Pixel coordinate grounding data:
★ ★ ★ ★ ★

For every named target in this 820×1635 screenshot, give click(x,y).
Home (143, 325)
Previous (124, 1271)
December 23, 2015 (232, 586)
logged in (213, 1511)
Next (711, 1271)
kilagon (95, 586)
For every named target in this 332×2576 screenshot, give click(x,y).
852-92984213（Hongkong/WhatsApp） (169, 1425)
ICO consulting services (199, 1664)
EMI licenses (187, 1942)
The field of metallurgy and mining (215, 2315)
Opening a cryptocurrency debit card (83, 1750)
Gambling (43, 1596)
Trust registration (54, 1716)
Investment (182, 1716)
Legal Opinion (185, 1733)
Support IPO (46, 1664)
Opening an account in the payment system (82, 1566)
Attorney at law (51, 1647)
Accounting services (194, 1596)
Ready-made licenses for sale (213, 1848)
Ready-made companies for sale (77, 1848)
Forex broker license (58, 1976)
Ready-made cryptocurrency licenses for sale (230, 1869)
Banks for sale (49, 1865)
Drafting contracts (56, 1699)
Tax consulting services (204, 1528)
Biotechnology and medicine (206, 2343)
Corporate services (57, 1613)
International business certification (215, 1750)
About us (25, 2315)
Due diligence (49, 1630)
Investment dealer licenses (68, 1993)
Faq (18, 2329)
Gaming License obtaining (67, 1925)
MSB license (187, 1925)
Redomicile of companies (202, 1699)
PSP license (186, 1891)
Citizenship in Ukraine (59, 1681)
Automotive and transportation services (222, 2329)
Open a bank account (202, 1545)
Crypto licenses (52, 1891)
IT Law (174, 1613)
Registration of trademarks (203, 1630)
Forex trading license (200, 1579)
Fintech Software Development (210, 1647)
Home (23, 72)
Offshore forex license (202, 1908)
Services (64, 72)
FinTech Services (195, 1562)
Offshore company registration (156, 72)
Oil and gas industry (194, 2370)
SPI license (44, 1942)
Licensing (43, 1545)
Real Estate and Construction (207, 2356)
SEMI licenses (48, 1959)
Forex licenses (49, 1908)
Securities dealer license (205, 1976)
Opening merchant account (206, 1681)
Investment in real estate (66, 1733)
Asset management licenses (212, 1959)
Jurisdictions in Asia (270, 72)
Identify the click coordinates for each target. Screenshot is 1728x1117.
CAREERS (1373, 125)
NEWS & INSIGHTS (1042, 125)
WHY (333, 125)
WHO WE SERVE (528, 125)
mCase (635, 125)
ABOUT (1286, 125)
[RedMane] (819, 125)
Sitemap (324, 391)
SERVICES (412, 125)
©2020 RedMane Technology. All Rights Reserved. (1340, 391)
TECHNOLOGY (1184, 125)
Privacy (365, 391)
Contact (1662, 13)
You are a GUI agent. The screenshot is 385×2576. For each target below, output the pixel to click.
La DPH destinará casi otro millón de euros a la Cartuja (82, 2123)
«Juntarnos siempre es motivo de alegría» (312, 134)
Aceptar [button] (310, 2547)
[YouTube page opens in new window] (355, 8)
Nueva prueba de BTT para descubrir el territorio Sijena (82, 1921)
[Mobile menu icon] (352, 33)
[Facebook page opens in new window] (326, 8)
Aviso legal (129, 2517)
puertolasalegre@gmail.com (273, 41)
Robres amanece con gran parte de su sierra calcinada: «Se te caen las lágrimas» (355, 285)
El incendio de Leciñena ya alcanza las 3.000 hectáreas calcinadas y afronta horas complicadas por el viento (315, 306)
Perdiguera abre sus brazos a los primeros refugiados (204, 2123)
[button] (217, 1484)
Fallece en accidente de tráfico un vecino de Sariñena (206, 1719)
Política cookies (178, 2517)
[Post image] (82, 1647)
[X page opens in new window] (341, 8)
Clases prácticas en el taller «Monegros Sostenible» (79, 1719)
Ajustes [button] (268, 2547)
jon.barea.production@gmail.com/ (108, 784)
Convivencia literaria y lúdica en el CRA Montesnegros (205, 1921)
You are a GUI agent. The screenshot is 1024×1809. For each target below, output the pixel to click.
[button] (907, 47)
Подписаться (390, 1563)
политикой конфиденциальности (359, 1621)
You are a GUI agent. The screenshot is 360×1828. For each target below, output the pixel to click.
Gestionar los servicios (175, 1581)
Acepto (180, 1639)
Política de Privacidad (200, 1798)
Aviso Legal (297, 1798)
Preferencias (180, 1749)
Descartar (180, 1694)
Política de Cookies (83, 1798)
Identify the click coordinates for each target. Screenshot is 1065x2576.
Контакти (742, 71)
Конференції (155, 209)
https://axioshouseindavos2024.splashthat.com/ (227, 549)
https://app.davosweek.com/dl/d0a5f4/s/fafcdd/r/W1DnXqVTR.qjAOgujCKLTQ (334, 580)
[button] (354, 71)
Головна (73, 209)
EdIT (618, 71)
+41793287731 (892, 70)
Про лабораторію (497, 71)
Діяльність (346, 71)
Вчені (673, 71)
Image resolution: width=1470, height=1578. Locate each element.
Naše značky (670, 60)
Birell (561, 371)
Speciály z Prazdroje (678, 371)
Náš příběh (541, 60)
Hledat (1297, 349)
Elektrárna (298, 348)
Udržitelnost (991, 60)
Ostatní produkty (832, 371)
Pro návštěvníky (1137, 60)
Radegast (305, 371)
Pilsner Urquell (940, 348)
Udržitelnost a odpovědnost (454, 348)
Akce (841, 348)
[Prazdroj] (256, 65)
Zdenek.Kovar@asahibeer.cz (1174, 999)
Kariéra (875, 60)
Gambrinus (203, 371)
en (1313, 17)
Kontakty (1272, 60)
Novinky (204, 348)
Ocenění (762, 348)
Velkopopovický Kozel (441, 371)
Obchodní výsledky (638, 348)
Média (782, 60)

★ ★ ★ ★ ★

EXERCISE PROMPT:
From the data above, return every line from the line that has "Ready-made companies for sale (77, 1848)" up to and including the line that has "Offshore company registration (156, 72)", exactly.

COMPLETED TASK:
Ready-made companies for sale (77, 1848)
Forex broker license (58, 1976)
Ready-made cryptocurrency licenses for sale (230, 1869)
Banks for sale (49, 1865)
Drafting contracts (56, 1699)
Tax consulting services (204, 1528)
Biotechnology and medicine (206, 2343)
Corporate services (57, 1613)
International business certification (215, 1750)
About us (25, 2315)
Due diligence (49, 1630)
Investment dealer licenses (68, 1993)
Faq (18, 2329)
Gaming License obtaining (67, 1925)
MSB license (187, 1925)
Redomicile of companies (202, 1699)
PSP license (186, 1891)
Citizenship in Ukraine (59, 1681)
Automotive and transportation services (222, 2329)
Open a bank account (202, 1545)
Crypto licenses (52, 1891)
IT Law (174, 1613)
Registration of trademarks (203, 1630)
Forex trading license (200, 1579)
Fintech Software Development (210, 1647)
Home (23, 72)
Offshore forex license (202, 1908)
Services (64, 72)
FinTech Services (195, 1562)
Offshore company registration (156, 72)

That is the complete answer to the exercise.